Lunedì 4 agosto i lavoratori italiani di Booking.com incrociano le braccia per la prima volta nella storia dell’azienda. La protesta, indetta da Filcams-Cgil, Fisascat-Cisl e Uiltucs, è una risposta al piano di licenziamenti annunciato dalla multinazionale che si occupa di turismo, che prevede il taglio di nove posti di lavoro nella sede italiana su circa 150 dipendenti. Una decisione che si inserisce in una ristrutturazione globale con migliaia di esuberi.
«Il lavoro si rispetta, non si taglia! Le persone non sono numeri!” gridano le organizzazioni sindacali, che denunciano un approccio freddo e calcolatore da parte dell’azienda. Secondo i sindacati, dietro termini come “ottimizzazione” e “innovazione” si celerebbe “una strategia di tagli che colpisce direttamente le persone, molte delle quali con oltre dieci anni di servizio». Un attacco, quello delle sigle, che punta il dito contro la multinazionale del turismo che, nonostante risultati economici importanti, sceglie la strada dei licenziamenti.

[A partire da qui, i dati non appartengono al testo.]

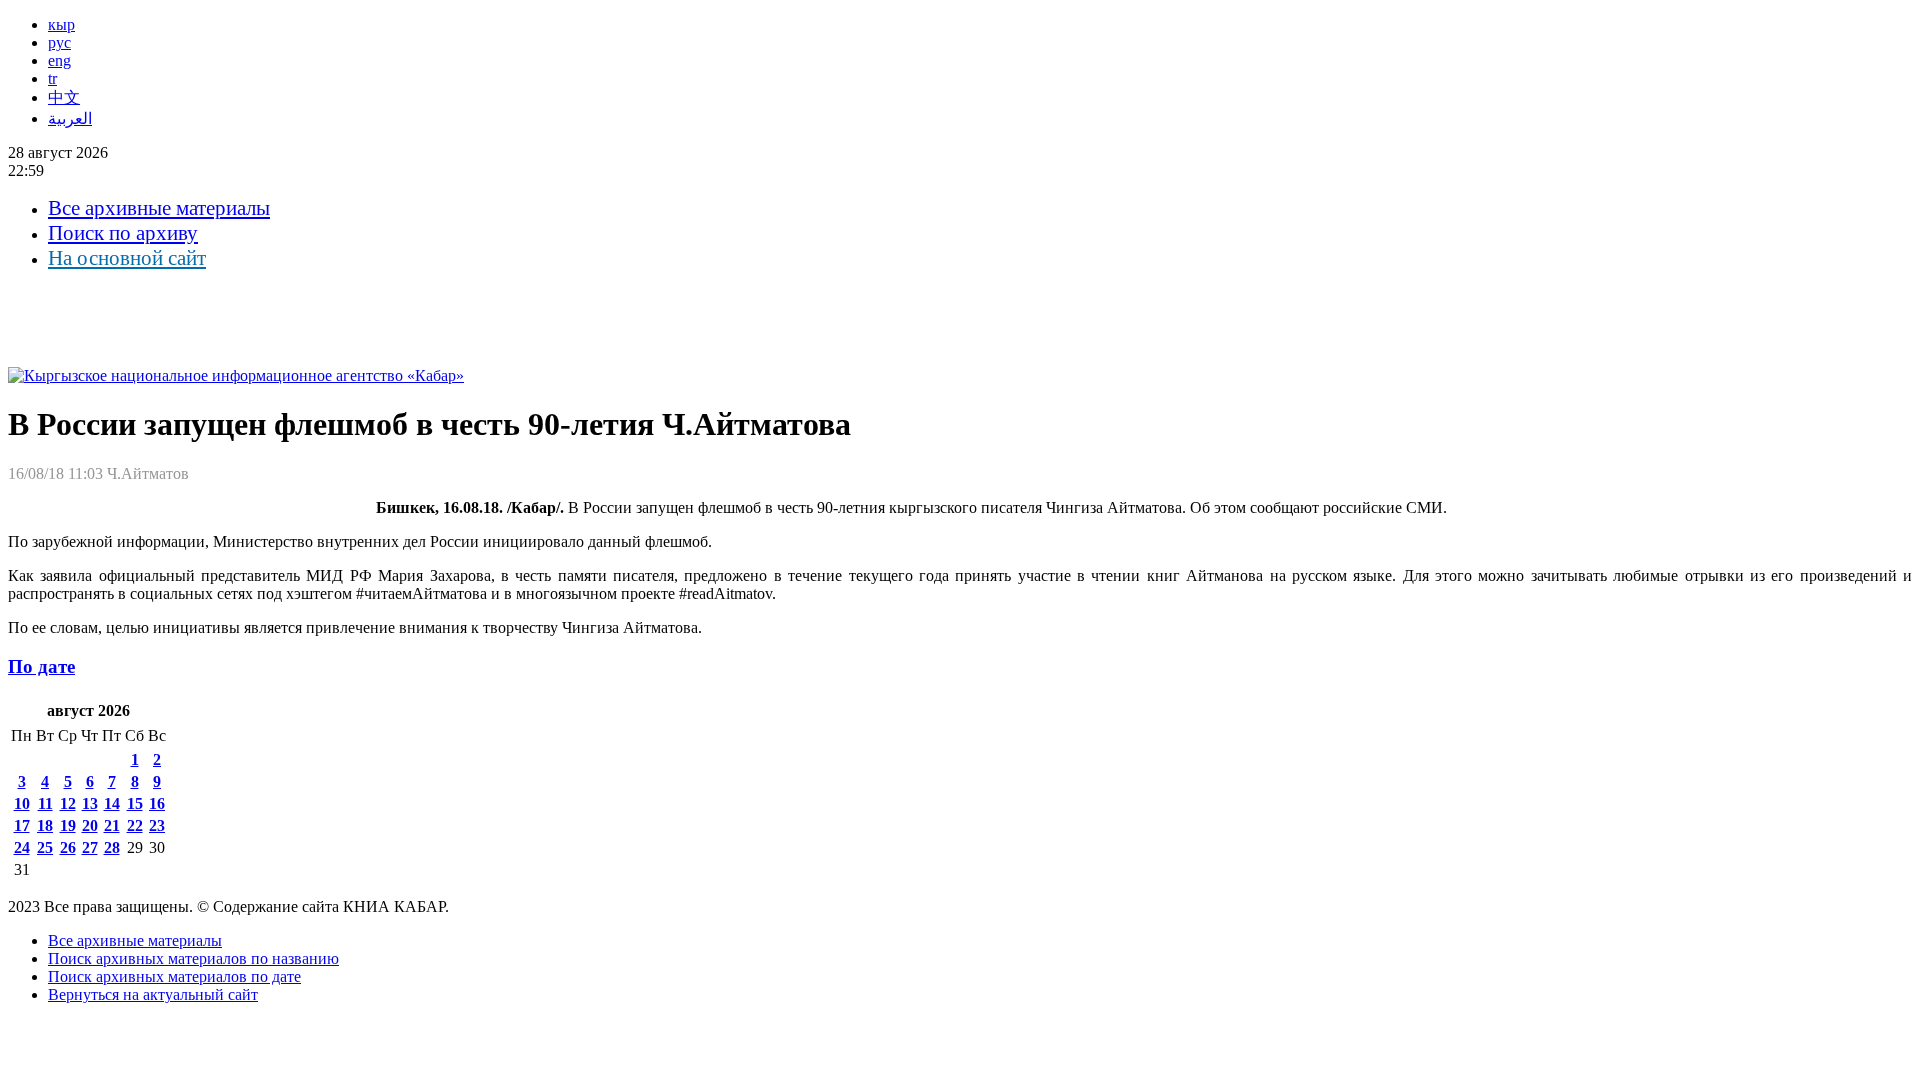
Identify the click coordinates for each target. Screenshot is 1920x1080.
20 (90, 825)
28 (112, 847)
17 (22, 825)
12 (68, 803)
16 (157, 803)
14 (112, 803)
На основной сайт (127, 258)
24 (22, 847)
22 (135, 825)
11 (45, 803)
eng (59, 60)
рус (59, 42)
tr (52, 78)
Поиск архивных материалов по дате (174, 976)
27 (90, 847)
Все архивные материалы (159, 208)
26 (68, 847)
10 (22, 803)
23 (157, 825)
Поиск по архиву (123, 233)
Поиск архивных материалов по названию (193, 958)
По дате (41, 666)
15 (135, 803)
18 (45, 825)
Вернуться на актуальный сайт (153, 994)
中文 (64, 97)
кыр (61, 24)
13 (90, 803)
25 (45, 847)
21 (112, 825)
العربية (70, 118)
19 (68, 825)
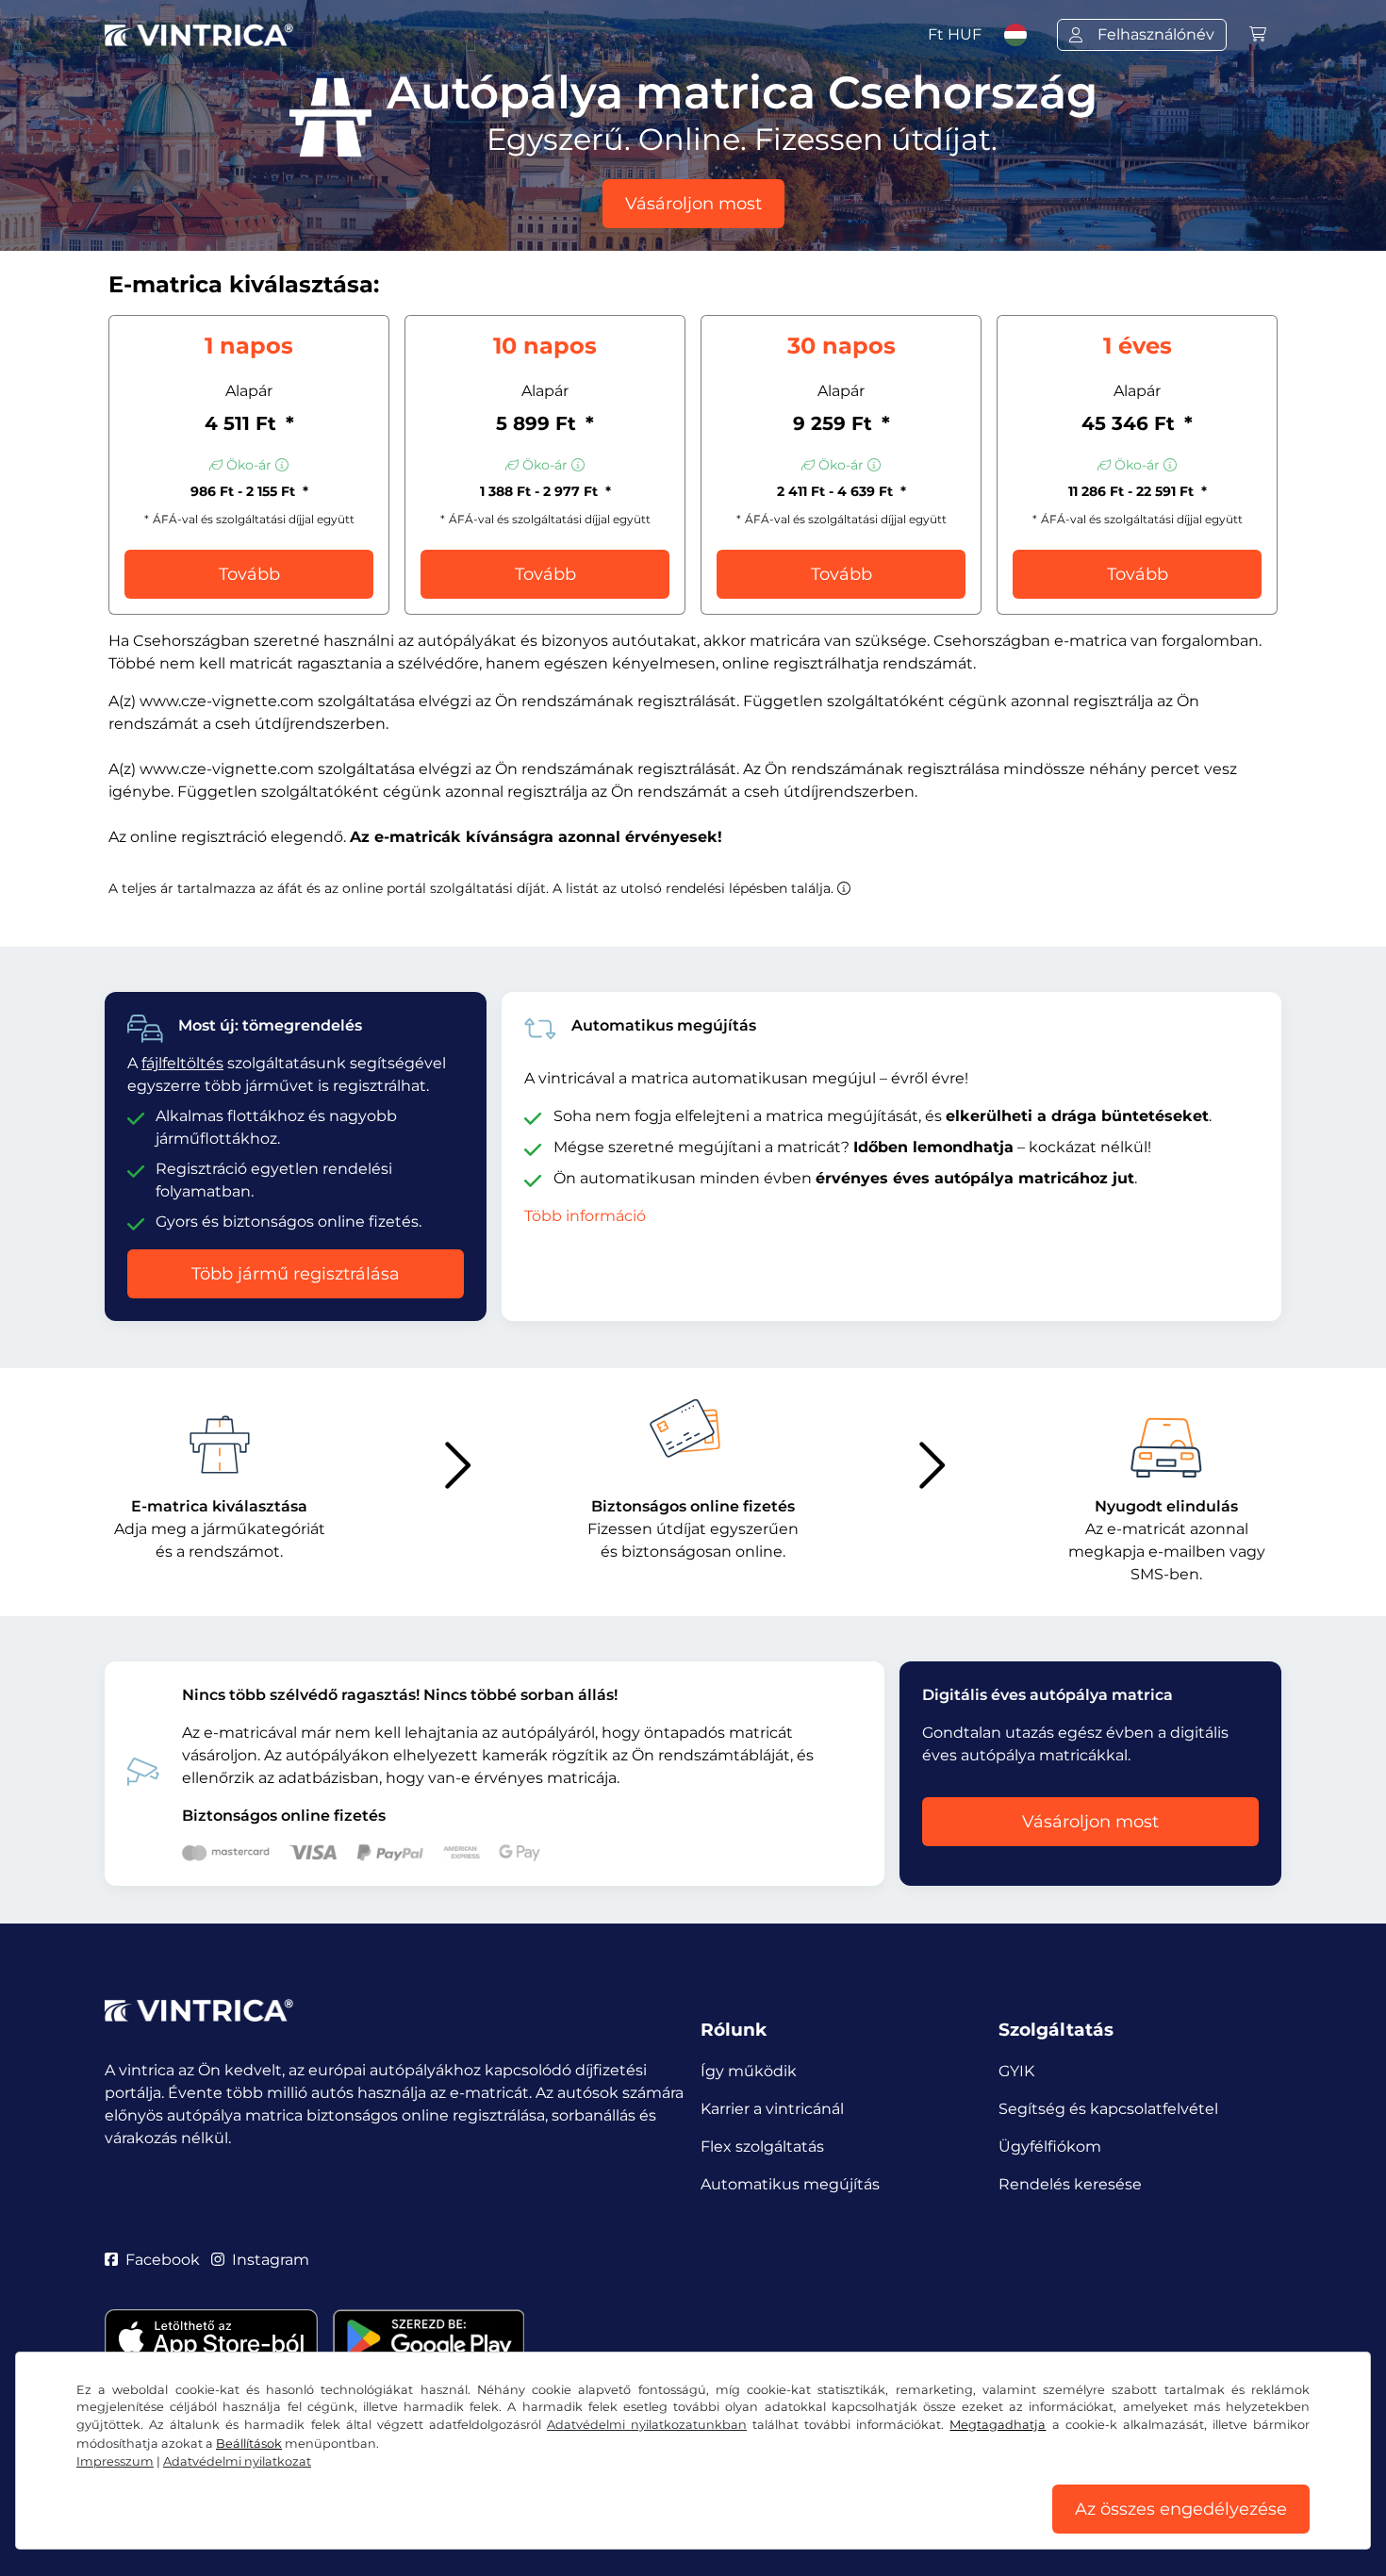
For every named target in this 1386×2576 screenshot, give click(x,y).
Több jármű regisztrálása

Le trattative, raccontano i sindacati, sono naufragate per la rigidità dell’azienda, che avrebbe respinto tutte le proposte alternative presentate dai rappresentanti dei lavoratori, limitandosi a formulare «un’offerta economica insufficiente» e, ancor più grave, riservandosi «il diritto di decidere chi licenziare». Una posizione giudicata «inaccettabile».
Booking.com avrebbe inoltre comunicato al ministero del Lavoro la conclusione unilaterale della fase sindacale, riducendo così al minimo i tempi per individuare soluzioni alternative. Il tutto, fanno notare i sindacati, in un periodo particolarmente critico per il settore: «In pieno agosto, nel picco delle attività di un’azienda che naviga economicamente a gonfie vele». A far discutere è anche il metodo utilizzato per individuare gli esuberi: questionari anonimi volti a valutare il «senso di appartenenza» dei dipendenti, una pratica che i sindacati bollano come pretestuosa. «Si tratta di un modello aziendale che privatizza i profitti e scarica sui lavoratori il costo delle proprie decisioni», accusano Filcams-Cgil, Fisascat-Cisl e Uiltucs.